**SHORT EXERCISE:** Return every line of the rows below that contains the string "screenshot", treating uppercase and lowercase as different.

**THE INPUT:**

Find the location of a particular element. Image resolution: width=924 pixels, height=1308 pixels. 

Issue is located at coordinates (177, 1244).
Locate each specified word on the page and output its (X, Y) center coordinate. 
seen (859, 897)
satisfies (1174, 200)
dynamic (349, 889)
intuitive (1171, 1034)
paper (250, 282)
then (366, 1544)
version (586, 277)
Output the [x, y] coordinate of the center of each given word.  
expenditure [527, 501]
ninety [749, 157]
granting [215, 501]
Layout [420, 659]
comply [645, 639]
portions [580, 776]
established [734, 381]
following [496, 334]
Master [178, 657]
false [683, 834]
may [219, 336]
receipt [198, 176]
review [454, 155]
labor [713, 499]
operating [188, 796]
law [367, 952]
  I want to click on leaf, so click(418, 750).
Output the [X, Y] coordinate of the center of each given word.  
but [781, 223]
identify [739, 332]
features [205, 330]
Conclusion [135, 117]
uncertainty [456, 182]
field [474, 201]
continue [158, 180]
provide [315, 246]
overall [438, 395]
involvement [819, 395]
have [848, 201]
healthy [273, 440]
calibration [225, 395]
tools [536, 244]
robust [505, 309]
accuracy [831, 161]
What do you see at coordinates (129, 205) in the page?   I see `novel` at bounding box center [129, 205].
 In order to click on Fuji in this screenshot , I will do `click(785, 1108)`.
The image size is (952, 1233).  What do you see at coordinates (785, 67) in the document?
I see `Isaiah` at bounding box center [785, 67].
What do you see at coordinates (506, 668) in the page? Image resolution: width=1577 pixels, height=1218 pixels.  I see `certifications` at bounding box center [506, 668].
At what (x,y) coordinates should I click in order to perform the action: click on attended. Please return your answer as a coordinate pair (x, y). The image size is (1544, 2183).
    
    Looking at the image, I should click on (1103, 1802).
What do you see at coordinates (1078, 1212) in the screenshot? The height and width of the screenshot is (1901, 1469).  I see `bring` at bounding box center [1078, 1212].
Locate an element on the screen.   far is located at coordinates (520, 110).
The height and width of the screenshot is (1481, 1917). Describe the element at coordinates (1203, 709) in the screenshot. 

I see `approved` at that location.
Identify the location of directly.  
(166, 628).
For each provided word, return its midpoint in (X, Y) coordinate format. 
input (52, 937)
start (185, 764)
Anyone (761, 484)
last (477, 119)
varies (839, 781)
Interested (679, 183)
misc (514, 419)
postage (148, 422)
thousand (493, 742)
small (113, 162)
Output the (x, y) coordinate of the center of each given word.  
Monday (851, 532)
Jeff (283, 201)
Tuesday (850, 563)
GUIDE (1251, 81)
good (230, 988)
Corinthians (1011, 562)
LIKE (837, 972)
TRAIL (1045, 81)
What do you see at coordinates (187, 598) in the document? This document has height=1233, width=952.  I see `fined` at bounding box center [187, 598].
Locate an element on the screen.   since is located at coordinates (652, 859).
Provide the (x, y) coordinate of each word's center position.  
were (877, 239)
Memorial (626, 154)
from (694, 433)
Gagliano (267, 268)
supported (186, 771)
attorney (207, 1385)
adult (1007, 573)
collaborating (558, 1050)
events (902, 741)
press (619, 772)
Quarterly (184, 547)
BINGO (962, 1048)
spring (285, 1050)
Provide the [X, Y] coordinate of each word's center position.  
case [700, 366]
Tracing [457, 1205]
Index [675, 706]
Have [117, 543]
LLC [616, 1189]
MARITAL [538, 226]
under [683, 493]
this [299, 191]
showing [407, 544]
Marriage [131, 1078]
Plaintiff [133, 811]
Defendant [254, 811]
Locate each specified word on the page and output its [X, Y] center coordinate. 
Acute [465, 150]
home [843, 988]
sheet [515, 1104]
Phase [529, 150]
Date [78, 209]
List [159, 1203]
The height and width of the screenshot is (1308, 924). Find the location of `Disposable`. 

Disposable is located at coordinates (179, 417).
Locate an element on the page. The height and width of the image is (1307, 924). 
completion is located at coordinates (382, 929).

**EXPECTED ANSWER:**
 In order to click on Fuji in this screenshot , I will do `click(785, 1108)`.
What do you see at coordinates (1078, 1212) in the screenshot? The height and width of the screenshot is (1901, 1469).  I see `bring` at bounding box center [1078, 1212].
The height and width of the screenshot is (1481, 1917). Describe the element at coordinates (1203, 709) in the screenshot. 
The height and width of the screenshot is (1308, 924). Find the location of `Disposable`. 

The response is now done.